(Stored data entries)
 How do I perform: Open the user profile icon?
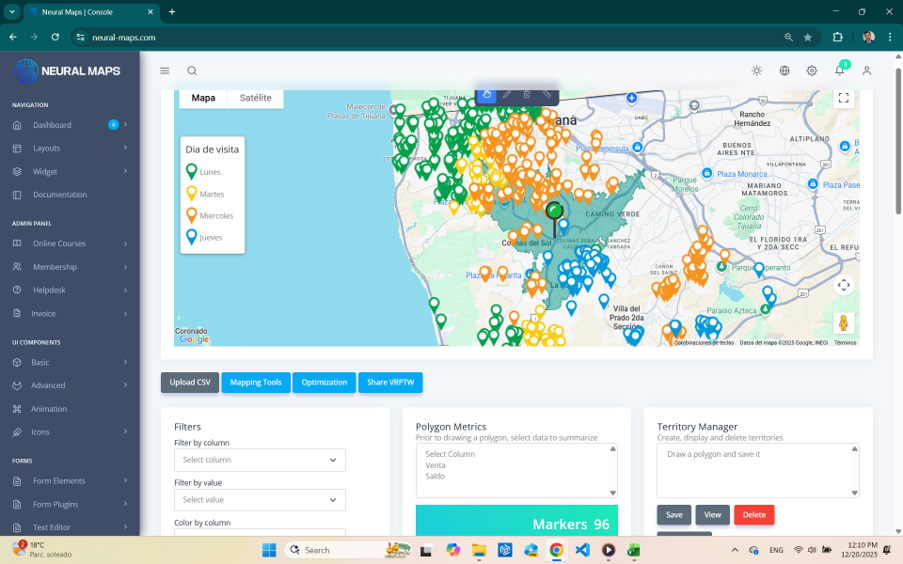click(x=867, y=71)
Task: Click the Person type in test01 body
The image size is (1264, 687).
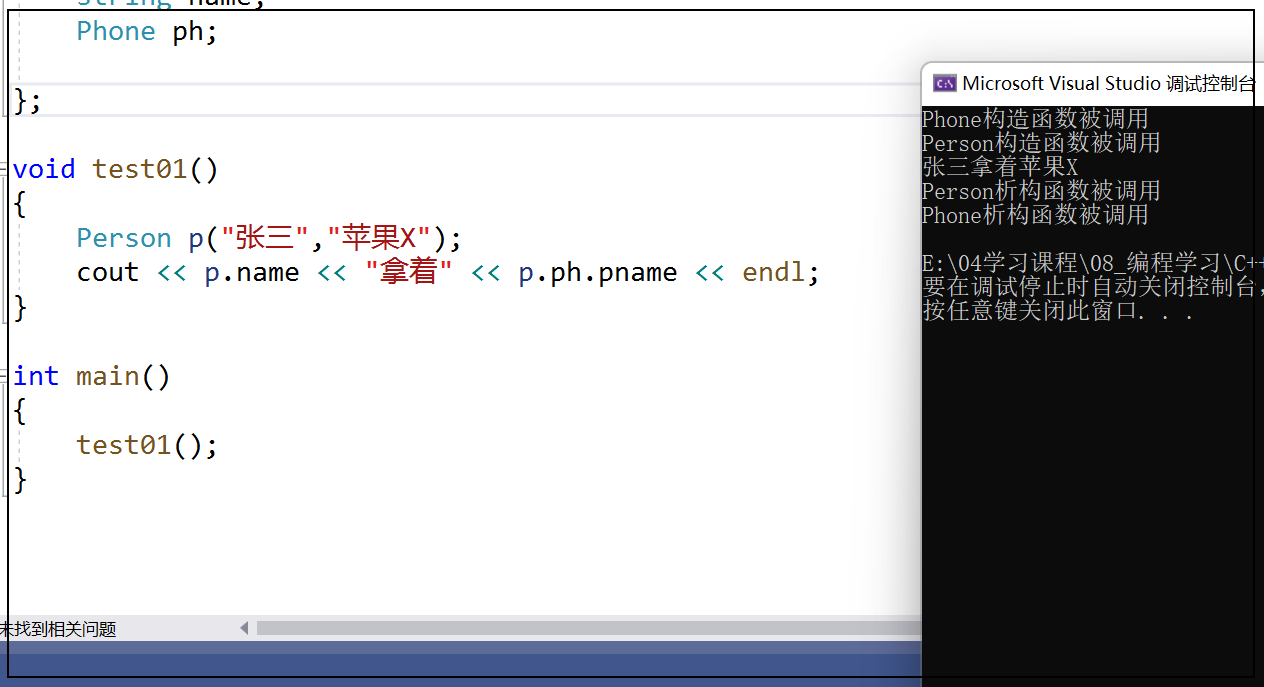Action: pos(124,238)
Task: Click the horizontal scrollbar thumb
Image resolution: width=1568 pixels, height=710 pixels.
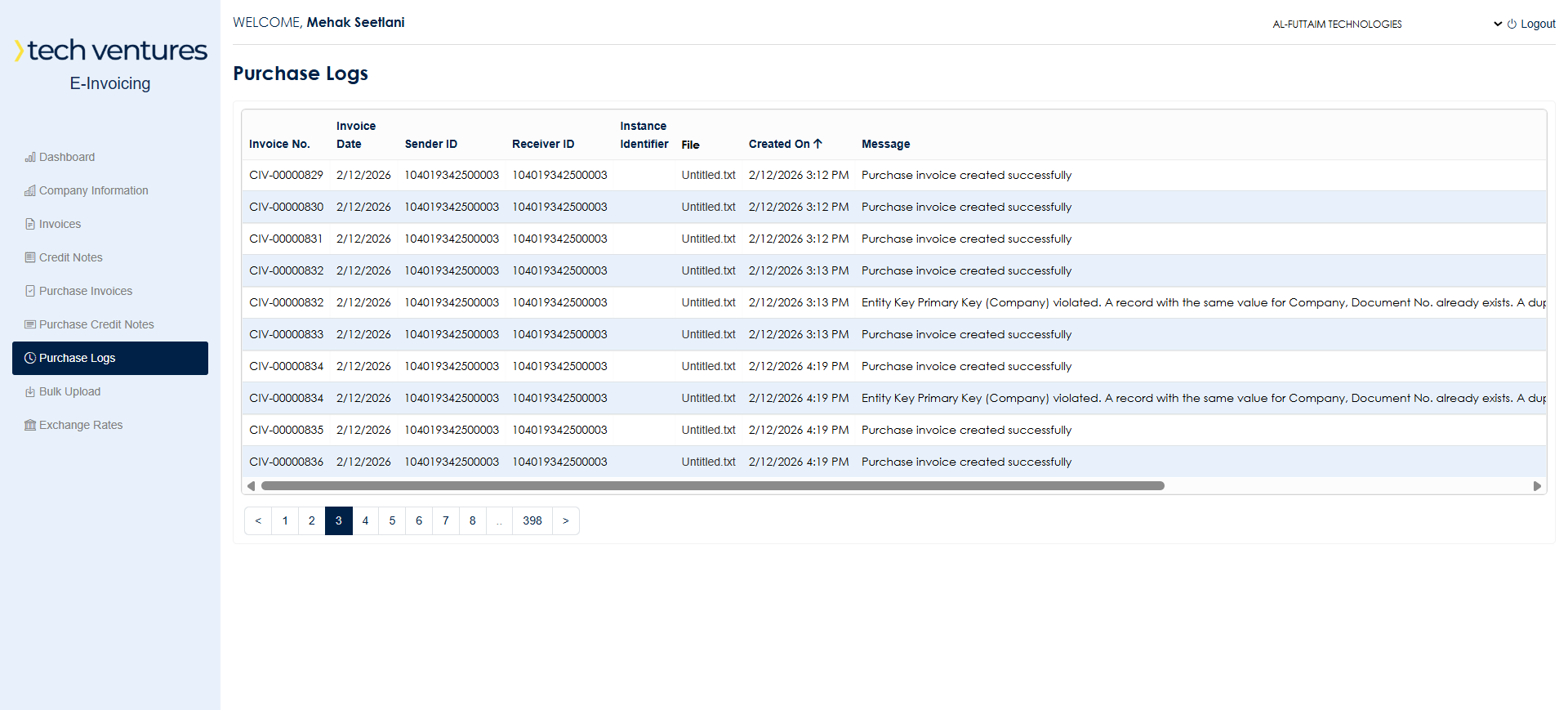Action: (x=712, y=486)
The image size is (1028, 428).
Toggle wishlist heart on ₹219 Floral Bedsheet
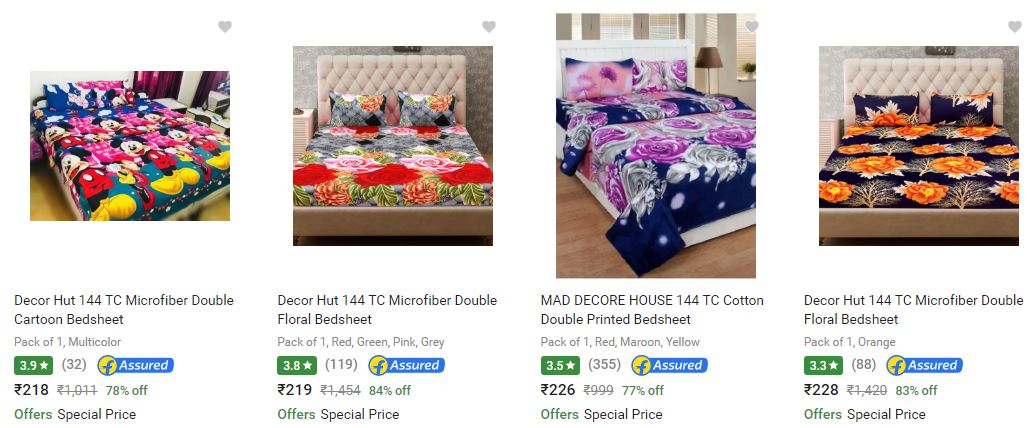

§ **ABOUT THIS EXERCISE**
Copy out every entry above exactly. Leave the pictures out.

§ **RESULT FOR THIS EXERCISE**
 How do I perform: Open the user profile icon?
click(x=867, y=71)
Task: Click the Person type in test01 body
The image size is (1264, 687).
Action: pos(124,238)
Task: Click the horizontal scrollbar thumb
Image resolution: width=1568 pixels, height=710 pixels.
Action: (x=712, y=486)
The image size is (1028, 428).
Toggle wishlist heart on ₹219 Floral Bedsheet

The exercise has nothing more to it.